→ **Page**:
□ □ □ □ □ □ □

Explore and modify definitions of search components
The components of the search solution are based on JSON definitions, which you can view and edit in the Azure portal.
While you can use the portal to create and modify search solutions, it’s often desirable to define the search objects in JSON and use the Azure AI Service REST interface to create and modify them.
Get the endpoint and key for your Azure AI Search resource
- In the Azure portal, return to the Overview page for your Azure AI Search resource; and in the top section of the page, find the Url for your resource (which looks like https://resource_name.search.windows.net) and copy it to the clipboard.
- In Visual Studio Code, in the Explorer pane, expand the 01-azure-search folder and its modify-search subfolder, and select modify-search.cmd to open it. You will use this script file to run cURL commands that submit JSON to the Azure AI Service REST interface.
- In modify-search.cmd, replace the YOUR_SEARCH_URL placeholder with the URL you copied to the clipboard.
- In the Azure portal, in the Settings section, view the Keys page for your Azure AI Search resource, and copy the Primary admin key to the clipboard.
- In Visual Studio Code, replace the YOUR_ADMIN_KEY placeholder with the key you copied to the clipboard.
- Save the changes to modify-search.cmd (but don’t run it yet!)
Review and modify the skillset
- In Visual studio Code, in the modify-search folder, open skillset.json. This shows a JSON definition for margies-skillset.
- At the top of the skillset definition, note the cognitiveServices object, which is used to connect your Azure AI Services resource to the skillset.
- In the Azure portal, open your Azure AI Services resource (not your Azure AI Search resource!) and, in the Resource Management section, view its Keys and Endpoint page. Then copy KEY 1 to the clipboard.
- In Visual Studio Code, in skillset.json, replace the YOUR_COGNITIVE_SERVICES_KEY placeholder with the Azure AI Services key you copied to the clipboard.
-
Scroll through the JSON file, noting that it includes definitions for the skills you created using the Azure AI Search user interface in the Azure portal. At the bottom of the list of skills, an additional skill has been added with the following definition:
{ "@odata.type": "#Microsoft.Skills.Text.V3.SentimentSkill", "defaultLanguageCode": "en", "name": "get-sentiment", "description": "New skill to evaluate sentiment", "context": "/document", "inputs": [ { "name": "text", "source": "/document/merged_content" }, { "name": "languageCode", "source": "/document/language" } ], "outputs": [ { "name": "sentiment", "targetName": "sentimentLabel" } ] }
The new skill is named get-sentiment, and for each document level in a document, it, will evaluate the text found in the merged_content field of the document being indexed (which includes the source content as well as any text extracted from images in the content). It uses the extracted language of the document (with a default of English), and evaluates a label for the sentiment of the content. Values for the sentiment label can be “positive”, “negative”, “neutral”, or “mixed”. This label is then output as a new field named sentimentLabel.
- Save the changes you’ve made to skillset.json.
Review and modify the index
- In Visual studio Code, in the modify-search folder, open index.json. This shows a JSON definition for margies-index.
- Scroll through the index and view the field definitions. Some fields are based on metadata and content in the source document, and others are the results of skills in the skillset.

□ □ □ □ □ □ □

→ **Data section**:
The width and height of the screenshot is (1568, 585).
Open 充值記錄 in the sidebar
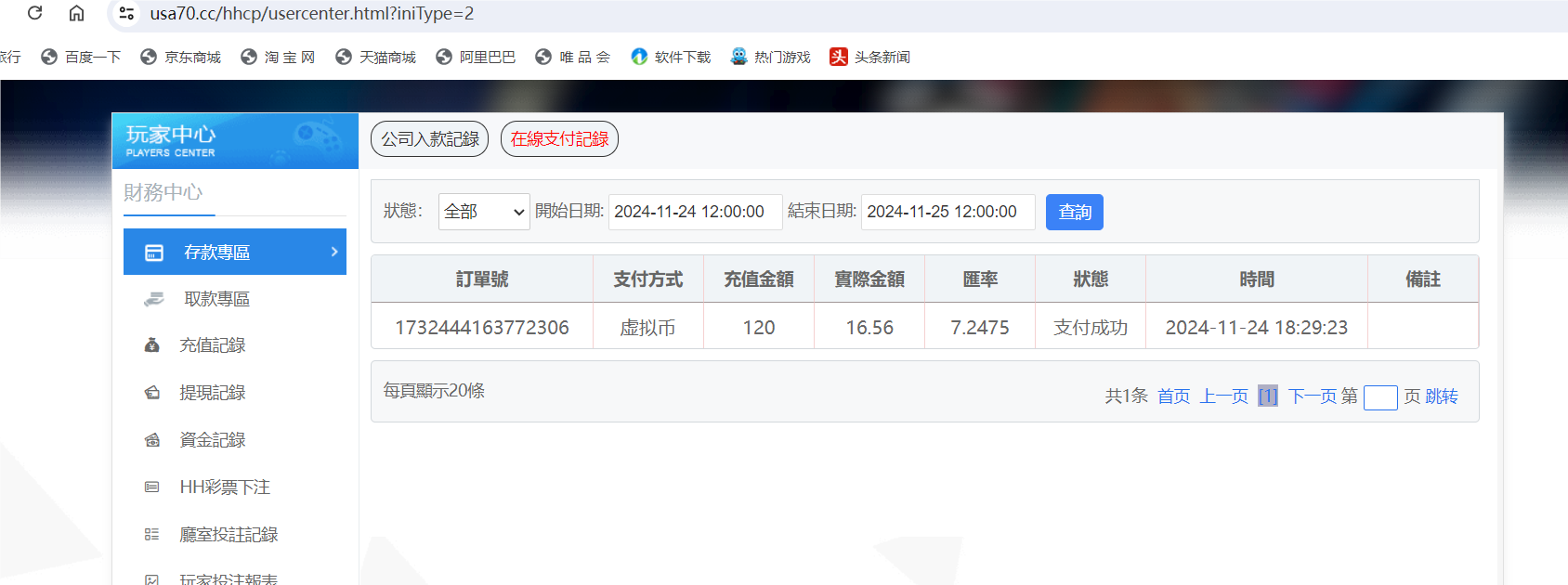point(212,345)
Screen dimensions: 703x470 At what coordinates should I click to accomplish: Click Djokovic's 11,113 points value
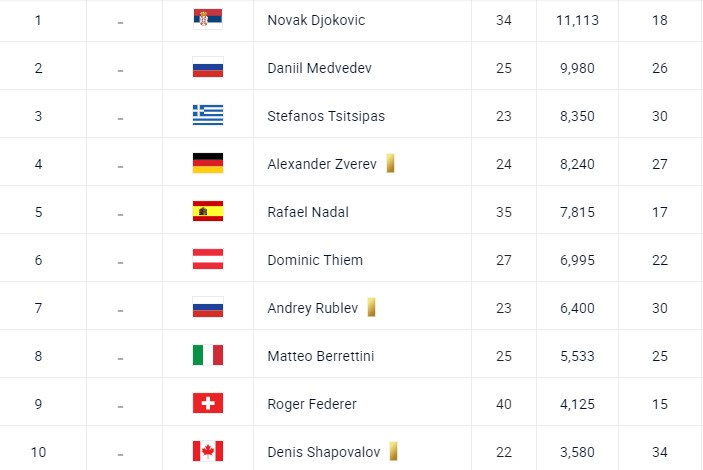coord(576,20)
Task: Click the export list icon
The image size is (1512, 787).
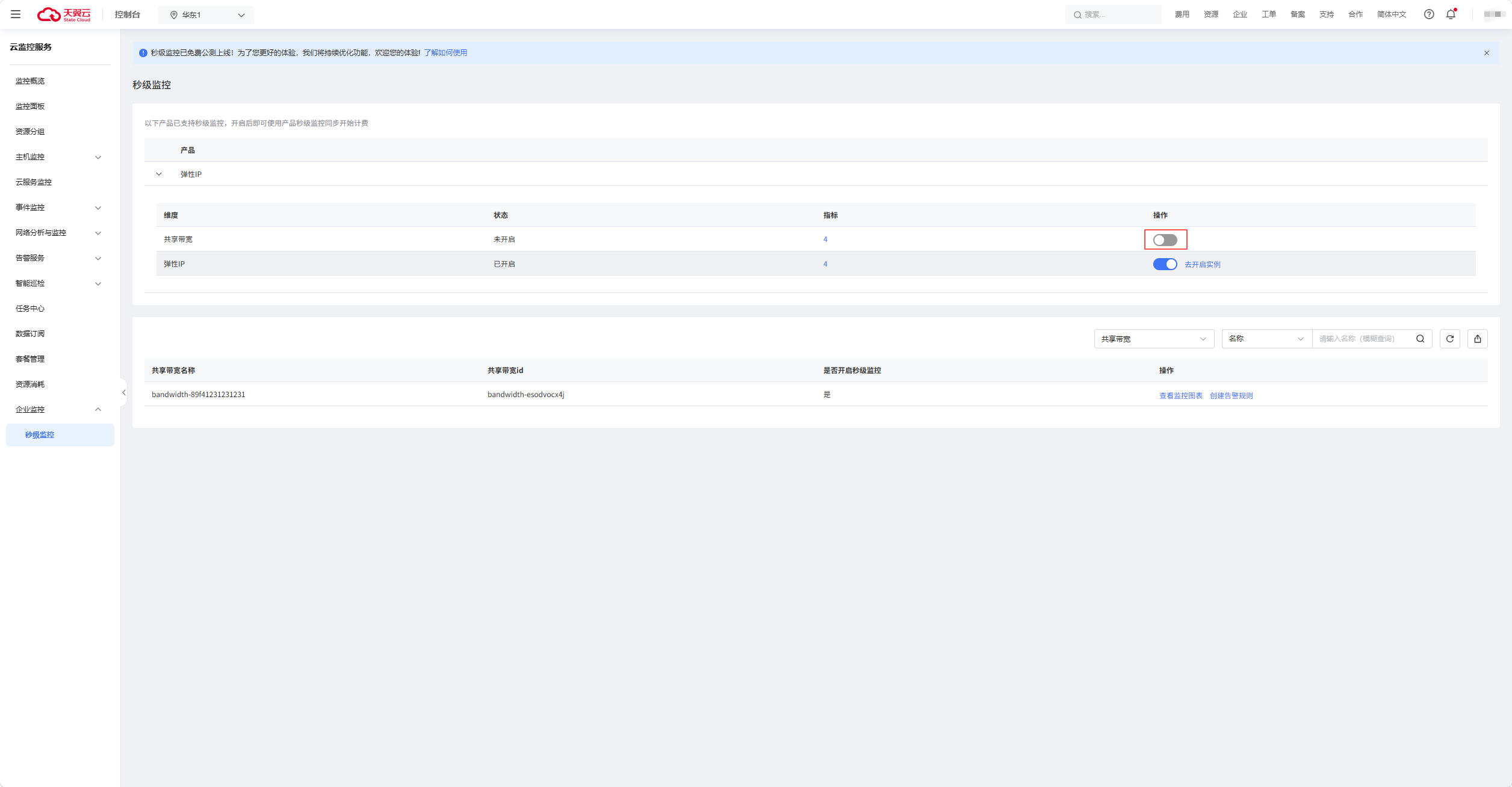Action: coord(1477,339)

□ □ □ □ □ □ □

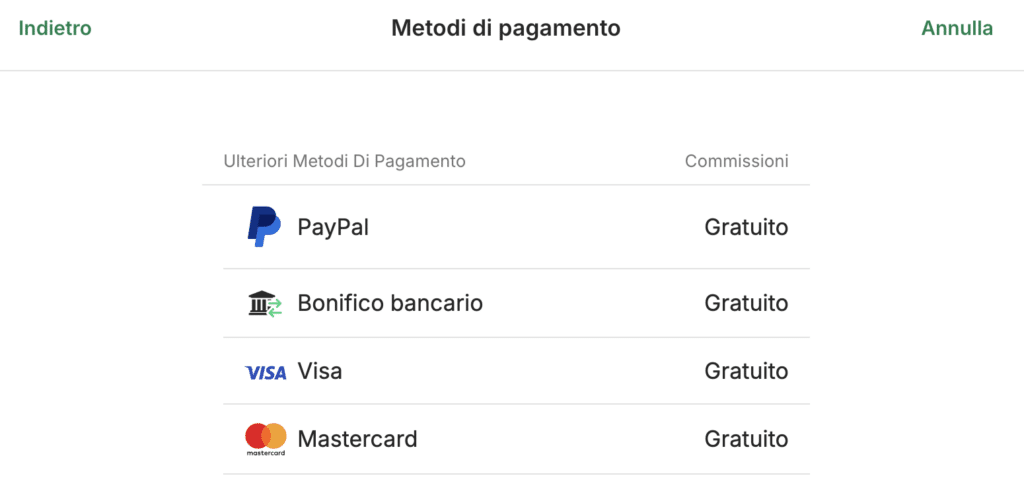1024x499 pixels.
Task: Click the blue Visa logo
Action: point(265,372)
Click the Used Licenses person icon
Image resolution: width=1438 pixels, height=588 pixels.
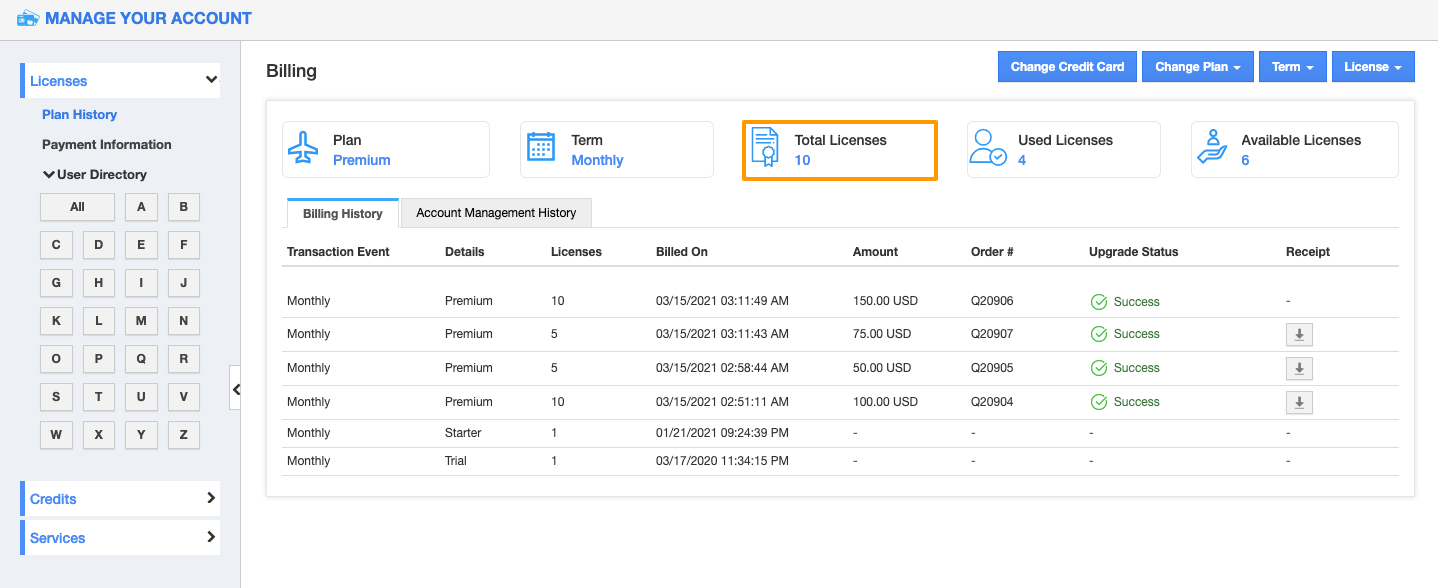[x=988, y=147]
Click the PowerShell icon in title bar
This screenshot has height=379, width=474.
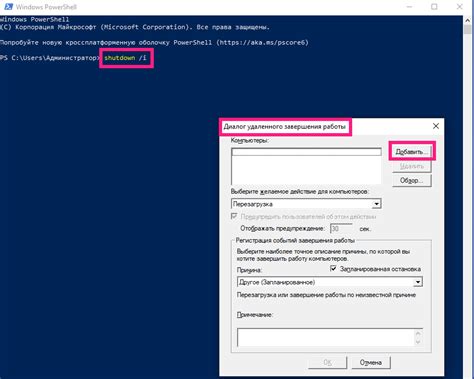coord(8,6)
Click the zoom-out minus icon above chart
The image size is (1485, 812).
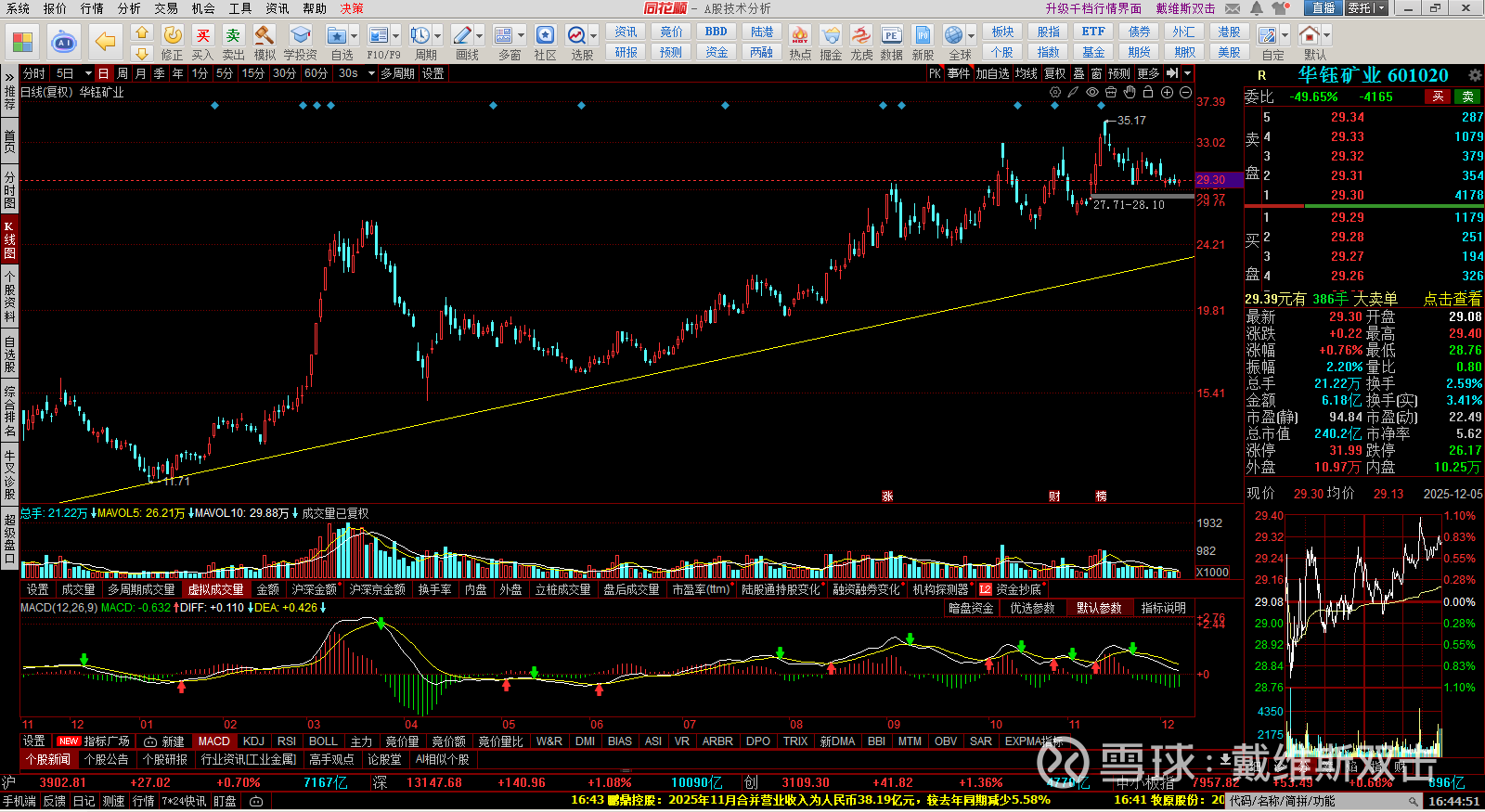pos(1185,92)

□ □ □ □ □ □ □

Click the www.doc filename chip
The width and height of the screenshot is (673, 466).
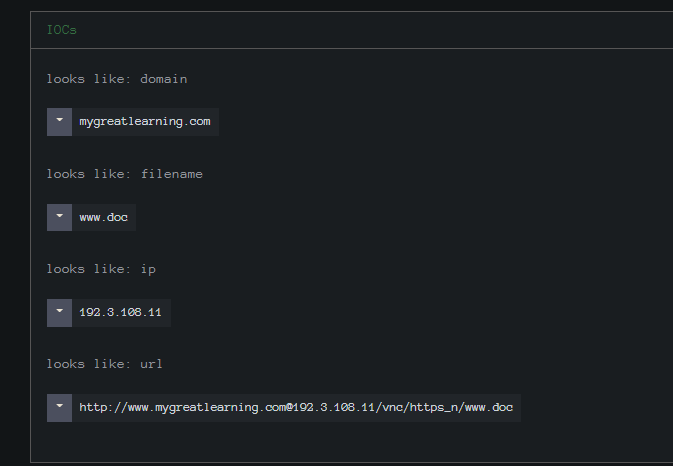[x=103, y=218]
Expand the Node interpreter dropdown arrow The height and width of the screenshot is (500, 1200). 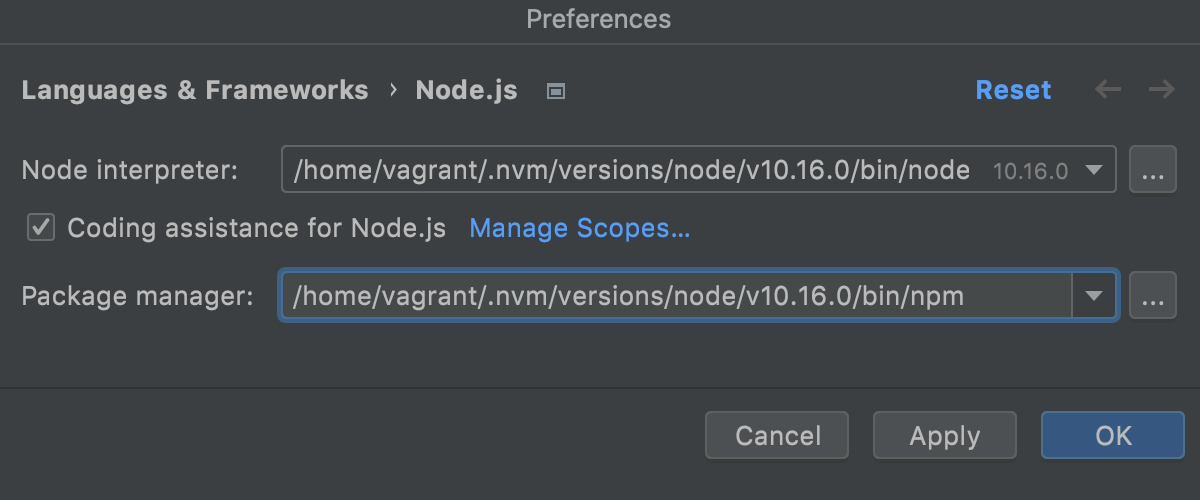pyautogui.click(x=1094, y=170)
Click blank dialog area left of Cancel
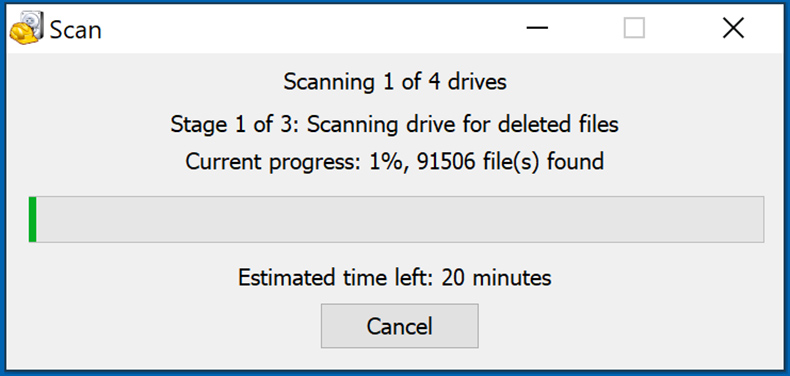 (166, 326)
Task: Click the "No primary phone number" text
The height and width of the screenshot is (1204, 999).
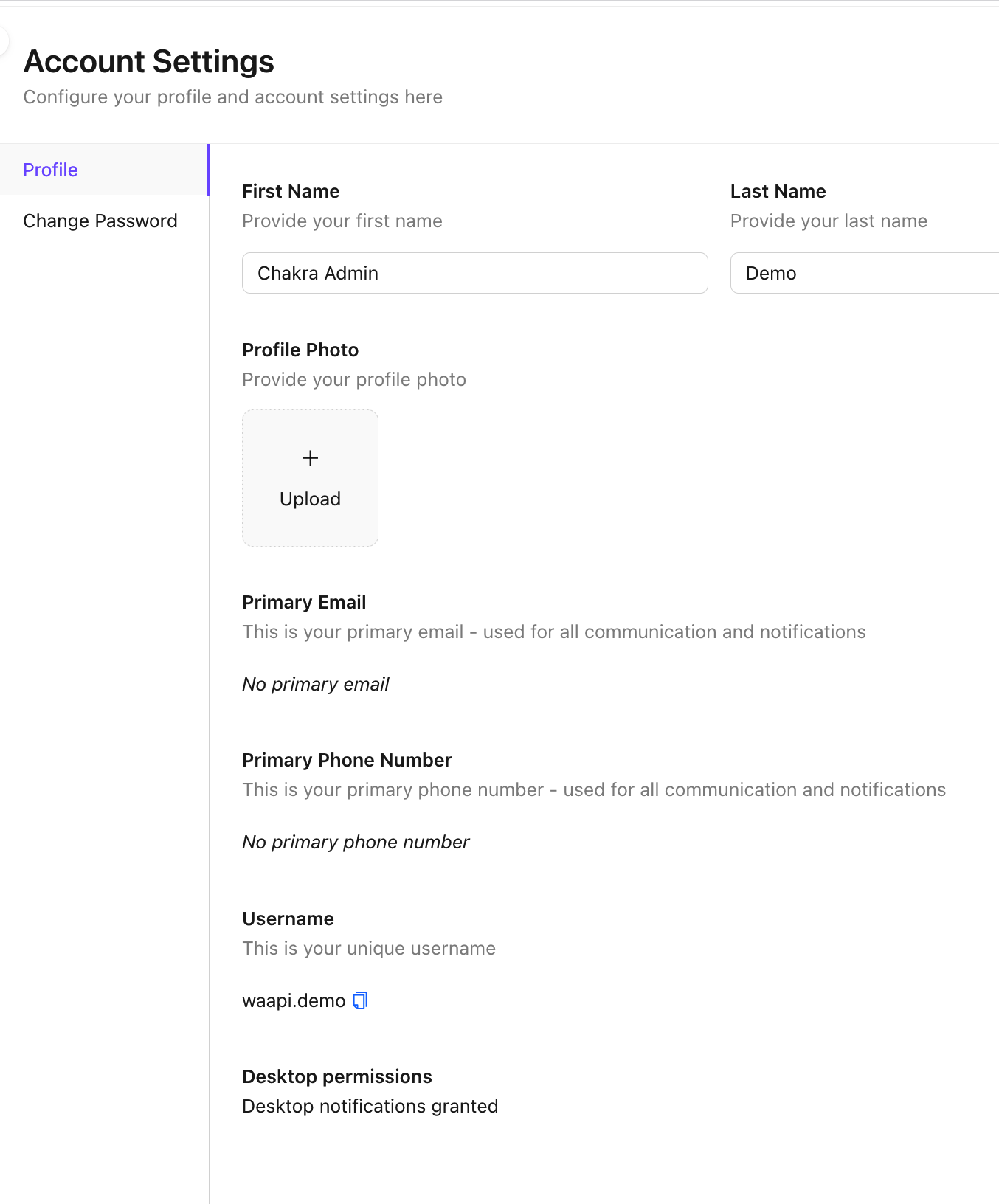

□ □ □ □ □ □ □

→ **What to do**:
A - Quote the Azure AI Search walkthrough from "- In the Azure portal, open" to "1 to the clipboard.".
B - Pick up the Azure AI Search walkthrough after its final line and carry it on.

→ **Answers for the tasks**:
A -
- In the Azure portal, open your Azure AI Services resource (not your Azure AI Search resource!) and, in the Resource Management section, view its Keys and Endpoint page. Then copy KEY 1 to the clipboard.

B -
-
At the end of the list of fields that you defined in the Azure portal, note that two additional fields have been added:
{ "name": "sentiment", "type": "Edm.String", "facetable": false, "filterable": true, "retrievable": true, "sortable": true }, { "name": "url", "type": "Edm.String", "facetable": false, "filterable": true, "retrievable": true, "searchable": false, "sortable": false }
- The sentiment field will be used to add the output from the get-sentiment skill that was added the skillset. The url field will be used to add the URL for each indexed document to the index, based on the metadata_storage_path value extracted from the data source. Note that index already includes the metadata_storage_path field, but it’s used as the index key and Base-64 encoded, making it efficient as a key but requiring client applications to decode it if they want to use the actual URL value as a field. Adding a second field for the unencoded value resolves this problem.
Review and modify the indexer
- In Visual studio Code, in the modify-search folder, open indexer.json. This shows a JSON definition for margies-indexer, which maps fields extracted from document content and metadata (in the fieldMappings section), and values extracted by skills in the skillset (in the outputFieldMappings section), to fields in the index.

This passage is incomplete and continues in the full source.